## Exercise prompt
Reproduce the passage on Signum mining word for word, beginning at the words "A peer that" and stopping after "are very small.".

Signum is not based on graph pebbling: instead,
each miner precomputes a large \emph{plot file} of hashes, that is not shared nor
stored in blockchain.
A peer that wants to mine the next block derives a challenge from the current blockchain head
and challenges a miner for an answer, called
\emph{deadline}\ie a small (less than $200$ bytes) data structure, that can be very quickly
derived from the plot, with a quality measure
(its \emph{waiting time}) proportional, on average, to the size of the plot.
Signum's protocol is attractive since it has no initialization phase (each miner creates its plot file
independently and off-line) and its answers are very small.
In principle, Signum can be mined as described above (proof of space)
but also by recomputing the plot file on-the-fly, at each challenge, without any disk allocation
(proof of work). Because of that, Signum's mining is sometimes called \emph{proof of capacity}.

## Source excerpt
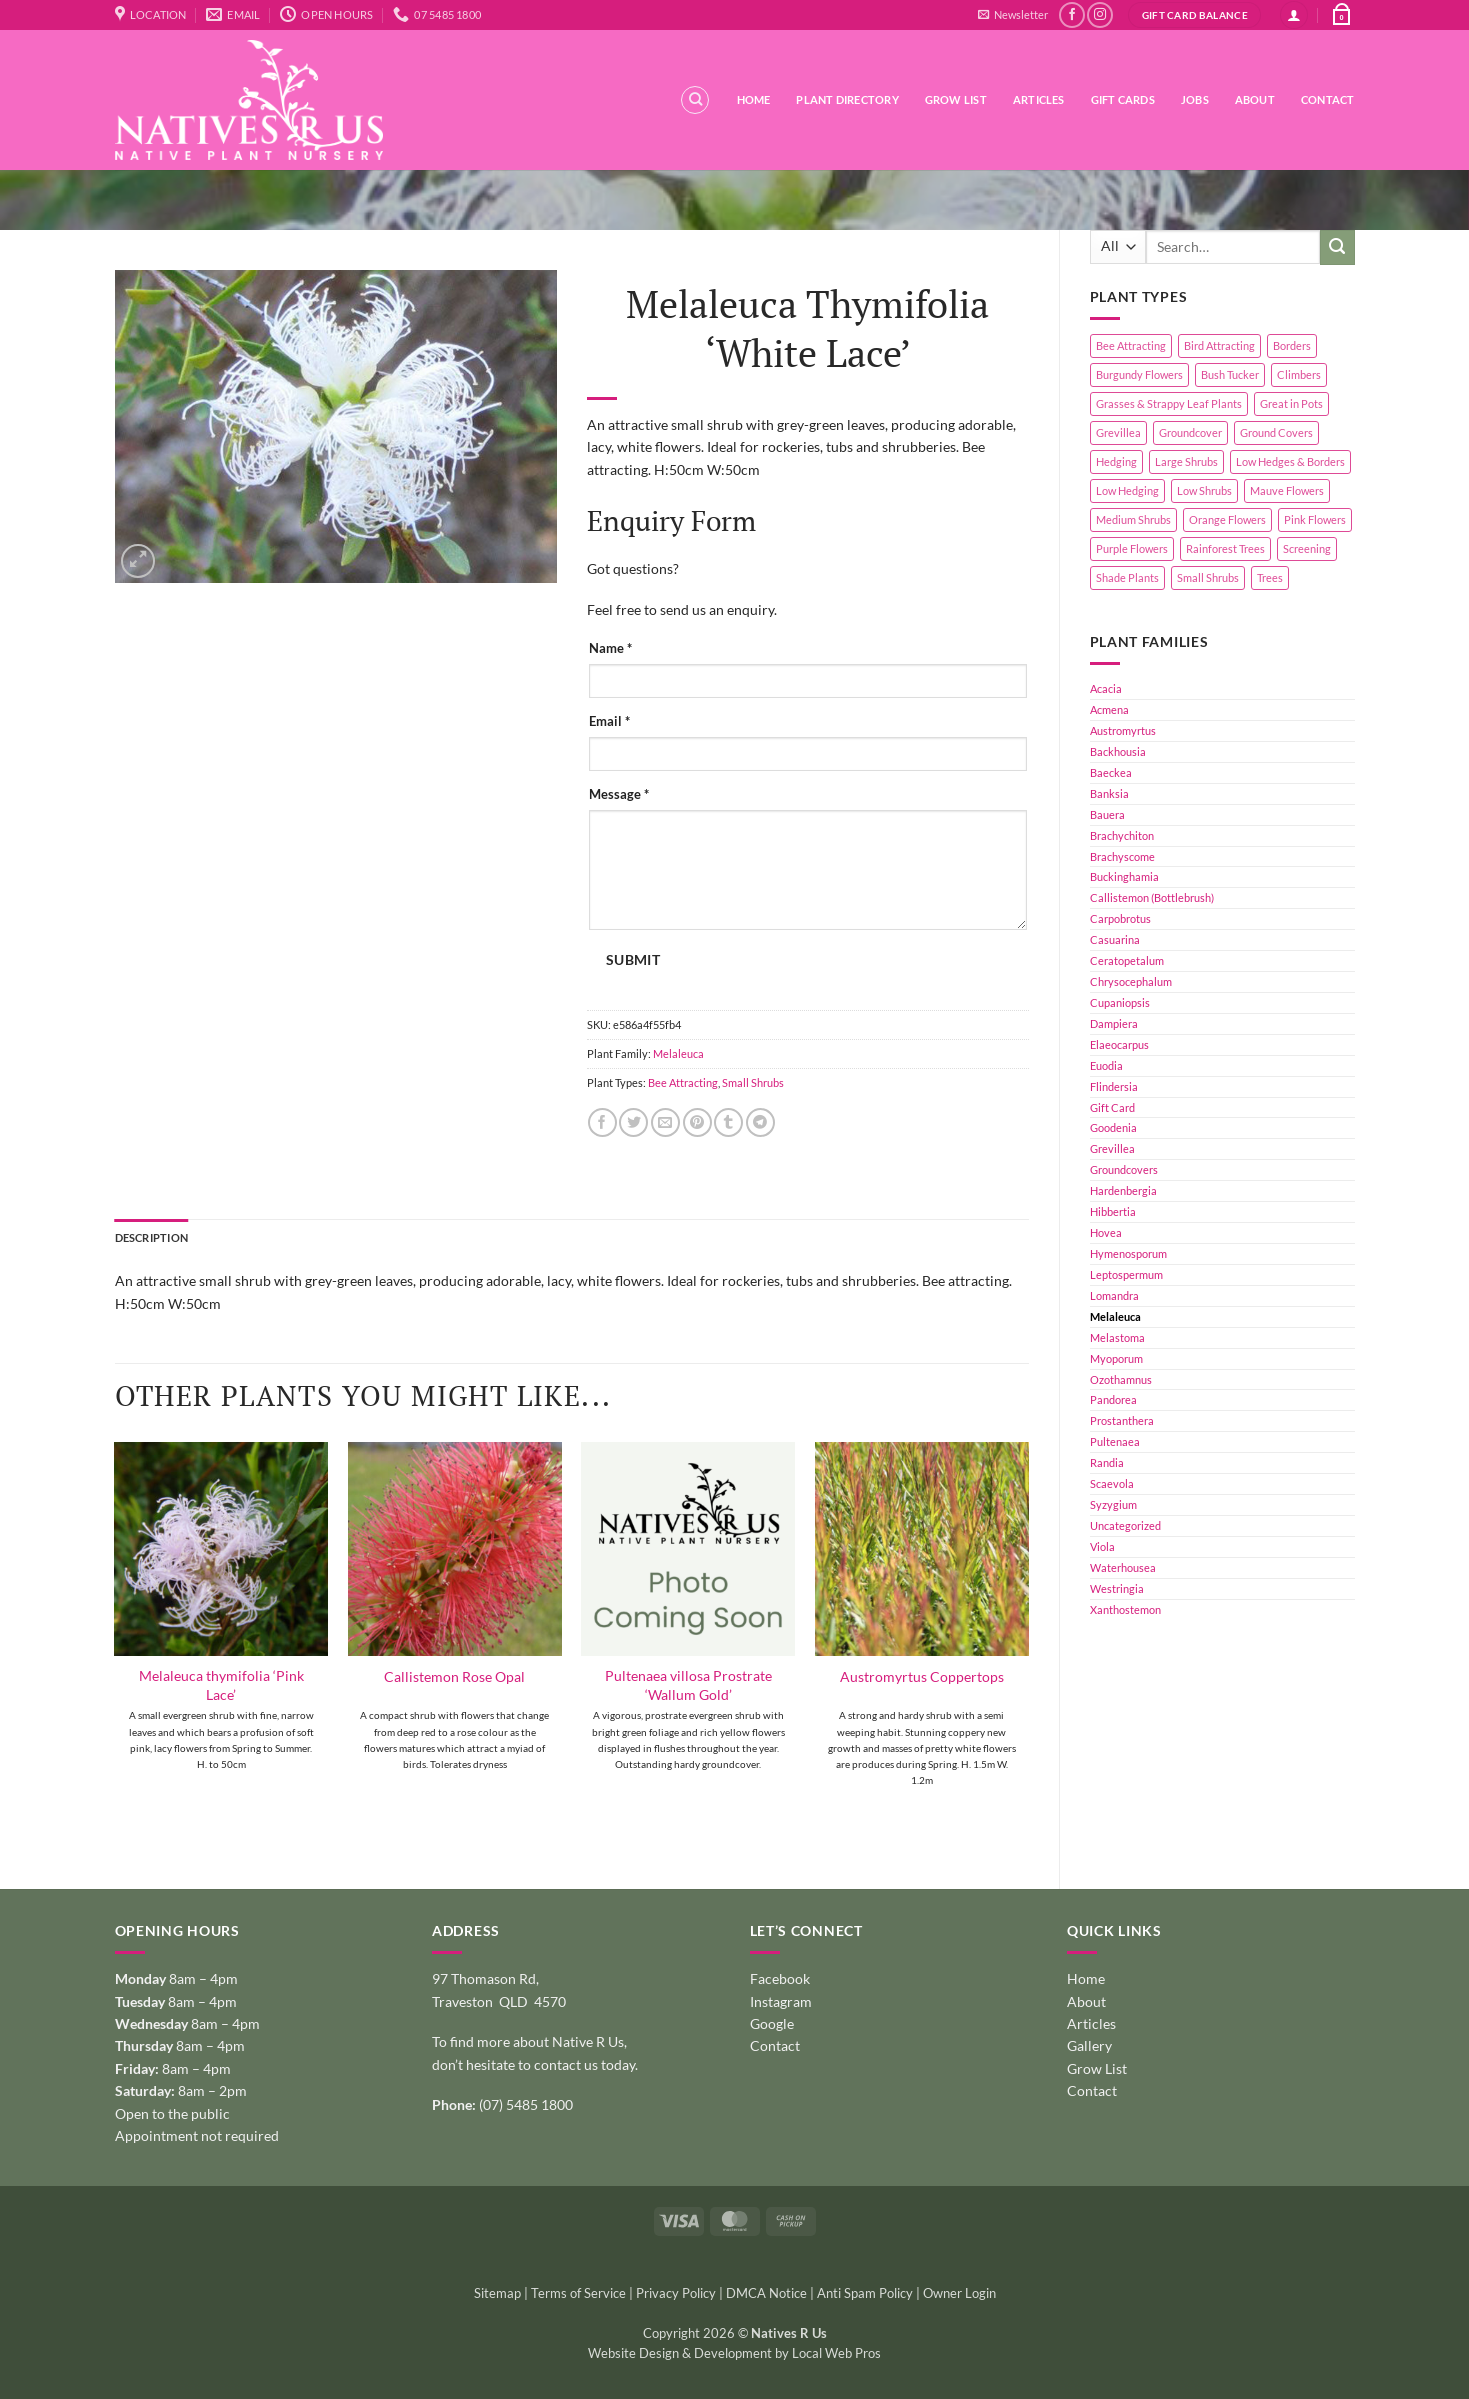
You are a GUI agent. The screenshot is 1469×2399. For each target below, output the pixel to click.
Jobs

## Task response
A peer that wants to mine the next block derives a challenge from the current blockchain head
and challenges a miner for an answer, called
\emph{deadline}\ie a small (less than $200$ bytes) data structure, that can be very quickly
derived from the plot, with a quality measure
(its \emph{waiting time}) proportional, on average, to the size of the plot.
Signum's protocol is attractive since it has no initialization phase (each miner creates its plot file
independently and off-line) and its answers are very small.